=== Task prompt ===
Every record is to be duplicated exactly as it reads, without its images.

Stored records:
○ ○ ○ ○ ○
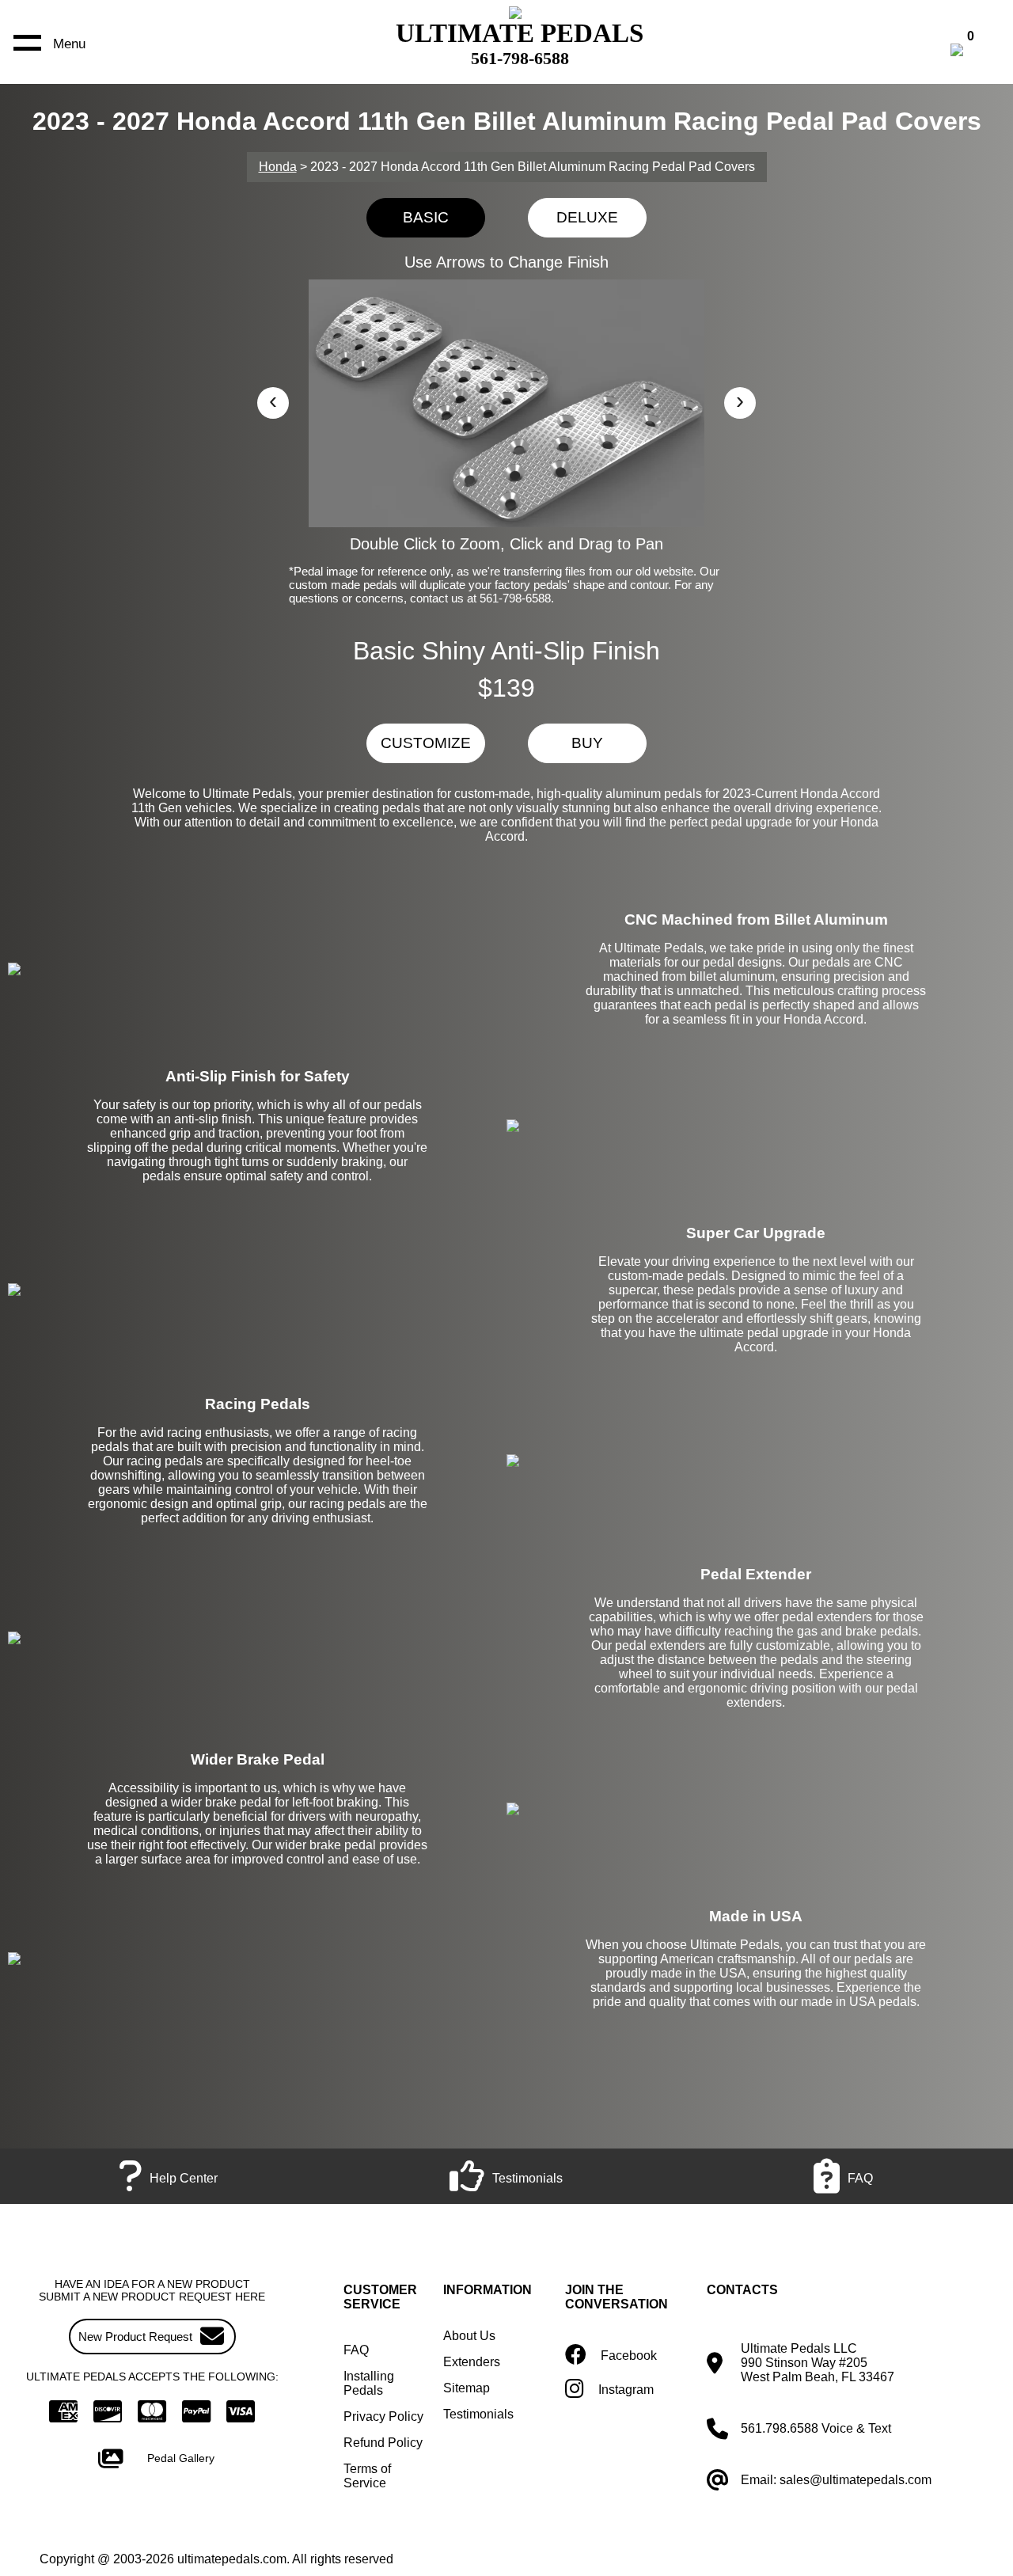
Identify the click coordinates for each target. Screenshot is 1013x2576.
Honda (278, 166)
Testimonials (478, 2414)
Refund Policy (383, 2442)
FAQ (356, 2350)
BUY (587, 743)
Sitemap (466, 2388)
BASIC (426, 217)
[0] (973, 52)
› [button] (740, 400)
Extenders (471, 2362)
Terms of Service (367, 2476)
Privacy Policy (383, 2416)
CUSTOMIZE (426, 743)
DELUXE (587, 217)
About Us (469, 2335)
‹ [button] (273, 400)
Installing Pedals (368, 2383)
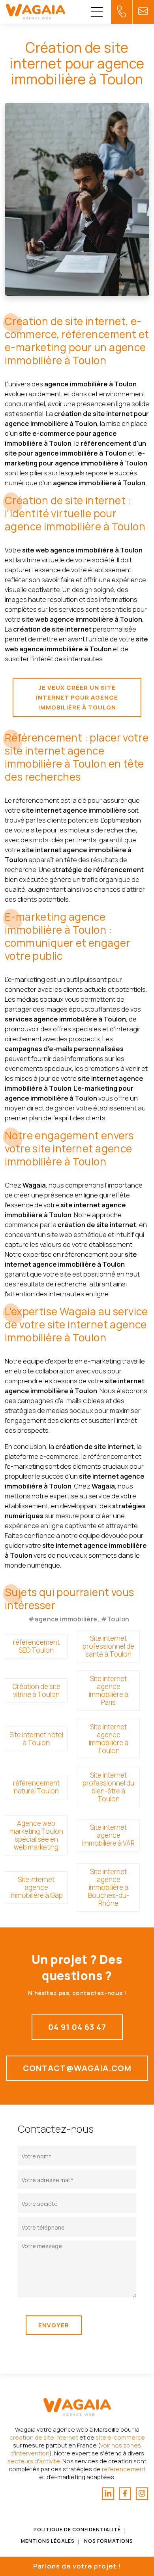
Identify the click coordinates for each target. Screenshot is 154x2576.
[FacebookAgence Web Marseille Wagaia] (125, 2493)
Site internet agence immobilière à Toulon (108, 1738)
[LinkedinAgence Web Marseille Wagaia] (108, 2493)
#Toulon (115, 1619)
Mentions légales (48, 2541)
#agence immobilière (63, 1619)
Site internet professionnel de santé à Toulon (108, 1646)
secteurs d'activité (34, 2461)
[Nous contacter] (121, 12)
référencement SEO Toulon (36, 1646)
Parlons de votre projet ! (77, 2565)
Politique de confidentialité (77, 2529)
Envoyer (53, 2325)
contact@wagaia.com (77, 2068)
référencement (124, 2469)
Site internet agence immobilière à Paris (108, 1690)
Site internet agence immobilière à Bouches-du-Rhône (108, 1887)
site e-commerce (120, 2437)
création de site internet (43, 2437)
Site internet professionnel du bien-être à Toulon (108, 1786)
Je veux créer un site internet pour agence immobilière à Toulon (77, 697)
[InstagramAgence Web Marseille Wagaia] (142, 2493)
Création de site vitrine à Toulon (36, 1690)
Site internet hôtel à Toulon (36, 1738)
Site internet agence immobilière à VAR (108, 1835)
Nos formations (108, 2541)
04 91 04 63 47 (77, 2027)
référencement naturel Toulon (36, 1786)
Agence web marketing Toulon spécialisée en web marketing (36, 1835)
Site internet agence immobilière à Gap (36, 1887)
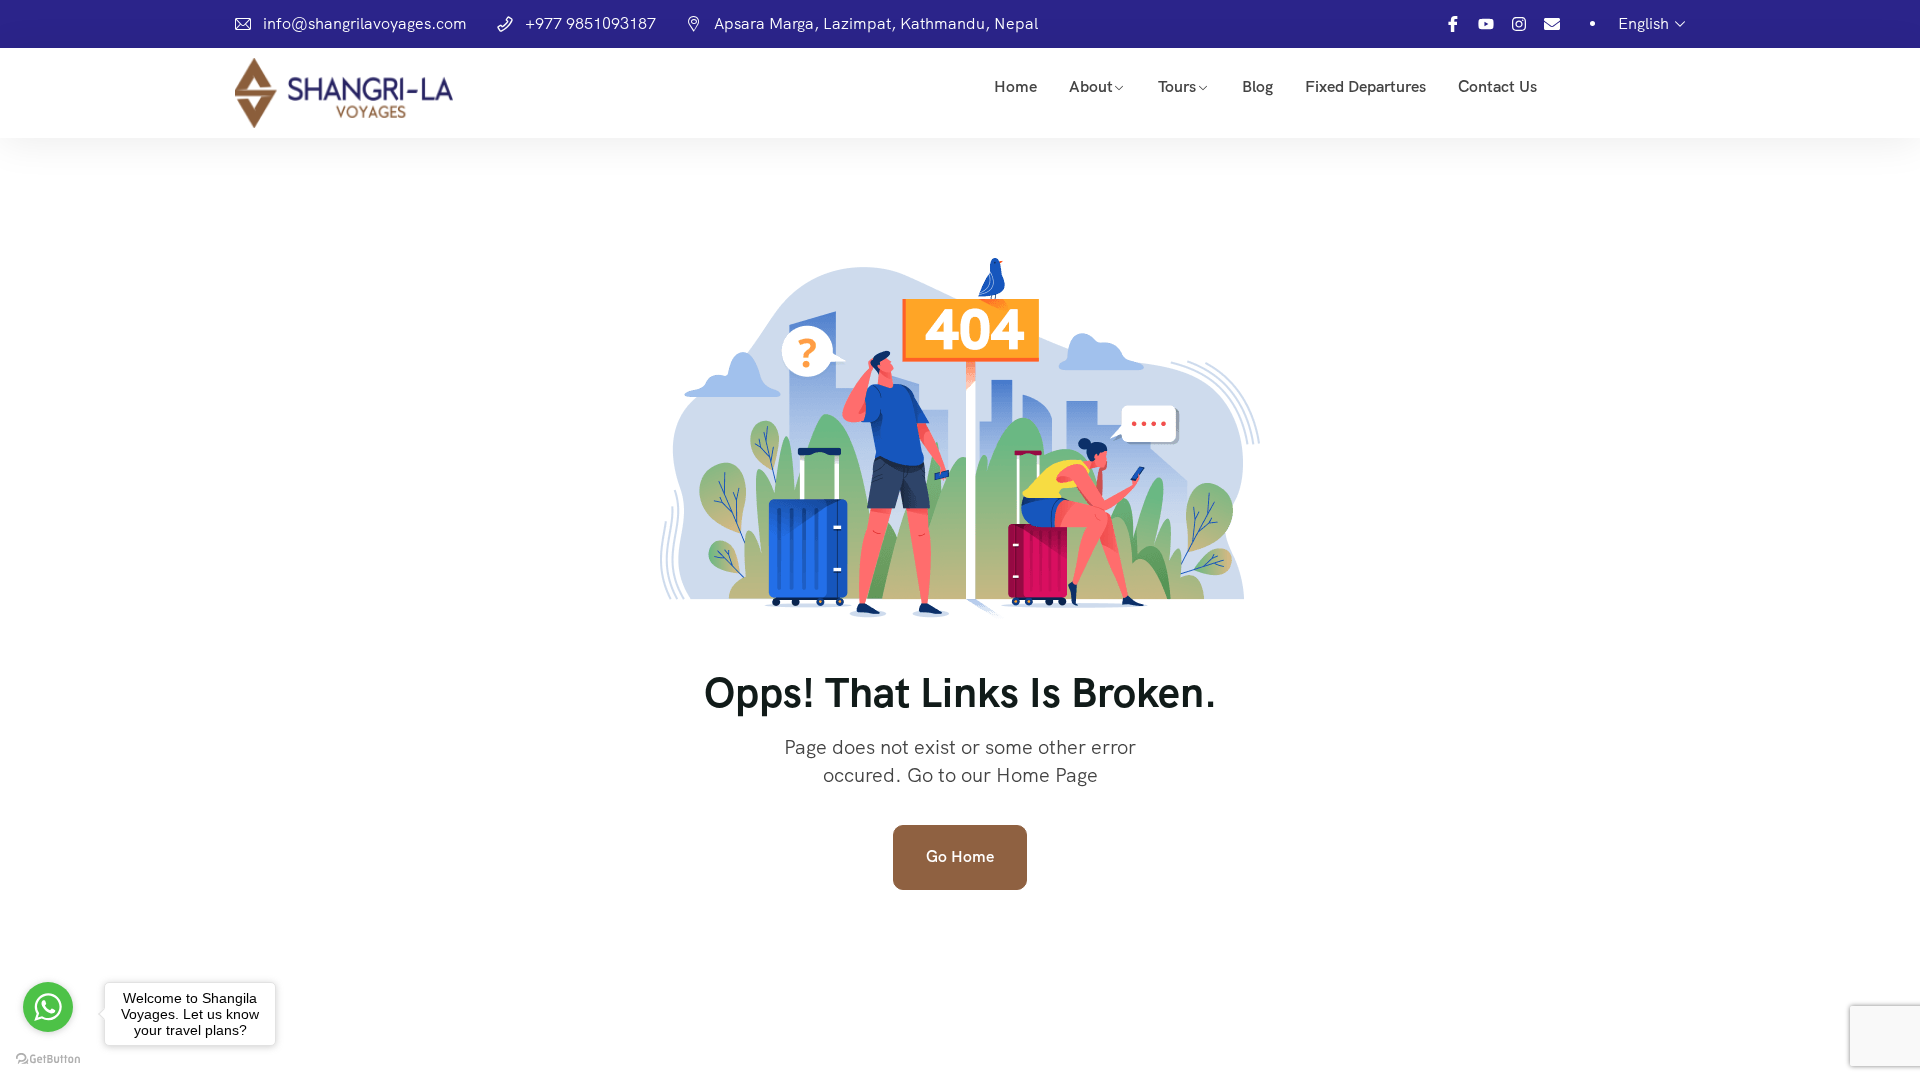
○ ○ ○ ○ ○
=== Expected answer ===
Identify the click coordinates for each target. Screenshot is 1013x2576.
Honda (278, 166)
Testimonials (478, 2414)
Refund Policy (383, 2442)
FAQ (356, 2350)
BUY (587, 743)
Sitemap (466, 2388)
BASIC (426, 217)
[0] (973, 52)
› [button] (740, 400)
Extenders (471, 2362)
Terms of Service (367, 2476)
Privacy Policy (383, 2416)
CUSTOMIZE (426, 743)
DELUXE (587, 217)
About Us (469, 2335)
‹ [button] (273, 400)
Installing Pedals (368, 2383)
Identify the click coordinates for each target. Screenshot is 154x2576.
[FacebookAgence Web Marseille Wagaia] (125, 2493)
Site internet agence immobilière à Toulon (108, 1738)
[LinkedinAgence Web Marseille Wagaia] (108, 2493)
#Toulon (115, 1619)
Mentions légales (48, 2541)
#agence immobilière (63, 1619)
Site internet professionnel de santé à Toulon (108, 1646)
secteurs d'activité (34, 2461)
[Nous contacter] (121, 12)
référencement SEO Toulon (36, 1646)
Parlons de votre projet ! (77, 2565)
Politique de confidentialité (77, 2529)
Envoyer (53, 2325)
contact@wagaia.com (77, 2068)
référencement (124, 2469)
Site internet agence immobilière à Paris (108, 1690)
Site internet agence immobilière à Bouches-du-Rhône (108, 1887)
site e-commerce (120, 2437)
création de site internet (43, 2437)
Site internet professionnel du bien-être à Toulon (108, 1786)
Je veux créer un site internet pour agence immobilière à Toulon (77, 697)
[InstagramAgence Web Marseille Wagaia] (142, 2493)
Création de site vitrine à Toulon (36, 1690)
Site internet hôtel à Toulon (36, 1738)
Site internet agence immobilière à VAR (108, 1835)
Nos formations (108, 2541)
04 91 04 63 47 (77, 2027)
référencement naturel Toulon (36, 1786)
Agence web marketing Toulon spécialisée en web marketing (36, 1835)
Site internet agence immobilière à Gap (36, 1887)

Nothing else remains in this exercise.